Data section →
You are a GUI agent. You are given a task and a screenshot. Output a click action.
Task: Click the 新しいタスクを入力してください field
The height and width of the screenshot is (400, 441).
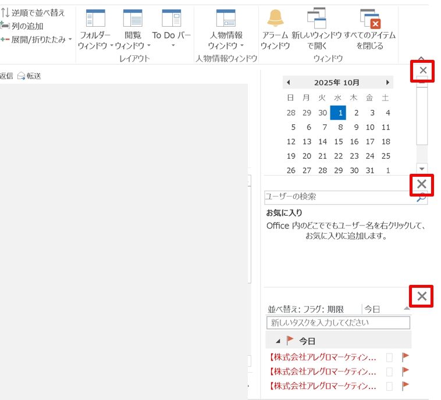pyautogui.click(x=337, y=323)
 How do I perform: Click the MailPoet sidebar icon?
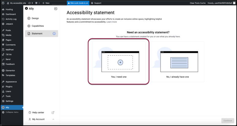pyautogui.click(x=3, y=49)
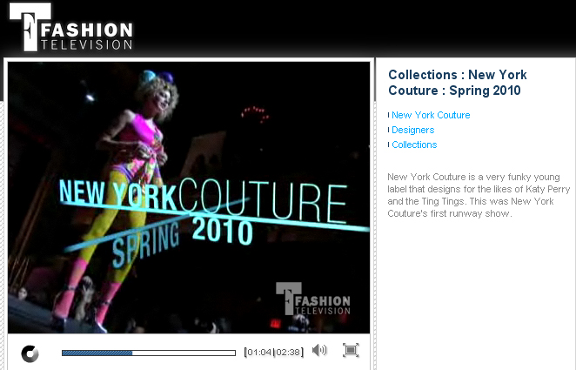Click the FT monogram emblem in header
576x370 pixels.
(x=29, y=27)
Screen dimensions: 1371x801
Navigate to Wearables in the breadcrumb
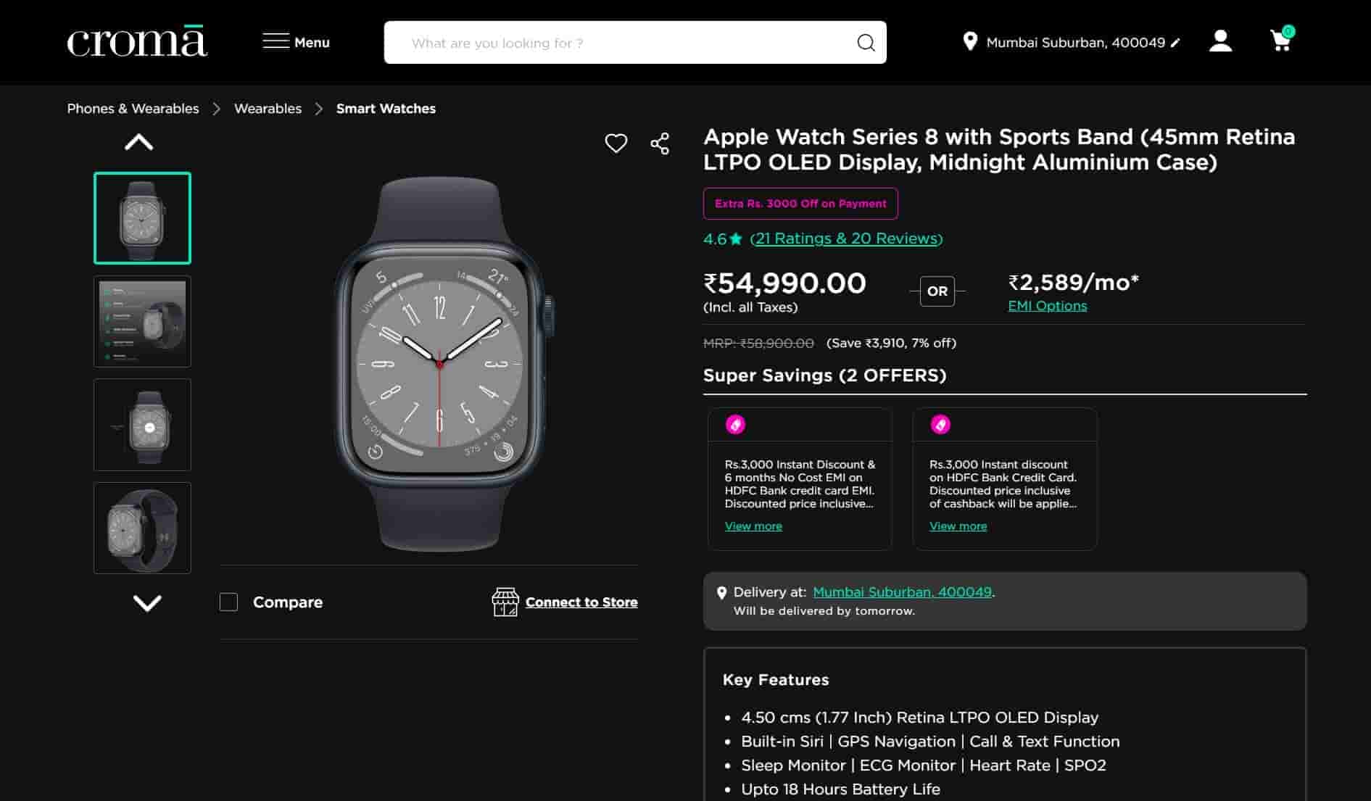(x=268, y=108)
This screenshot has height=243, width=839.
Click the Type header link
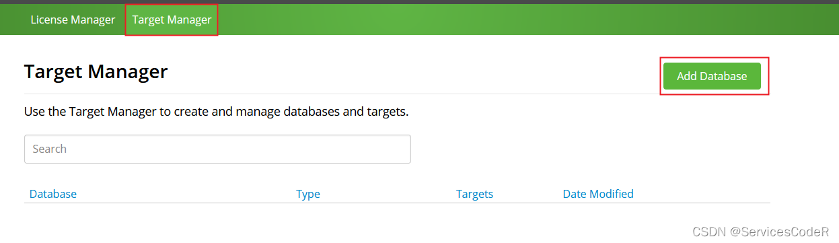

Try it →
Leave out the pictures and give the listing above again exactly.

Answer space →
You are a GUI agent. You are given a task and a screenshot. Output a click action.
Task: Click the 新しいタスクを入力してください field
The height and width of the screenshot is (400, 441).
pyautogui.click(x=337, y=323)
 How do I perform: Click the MailPoet sidebar icon?
pyautogui.click(x=3, y=49)
Click the FT monogram emblem in header
576x370 pixels.
(x=29, y=27)
Screen dimensions: 1371x801
Navigate to Wearables in the breadcrumb
(x=268, y=108)
This screenshot has height=243, width=839.
Click the Type header link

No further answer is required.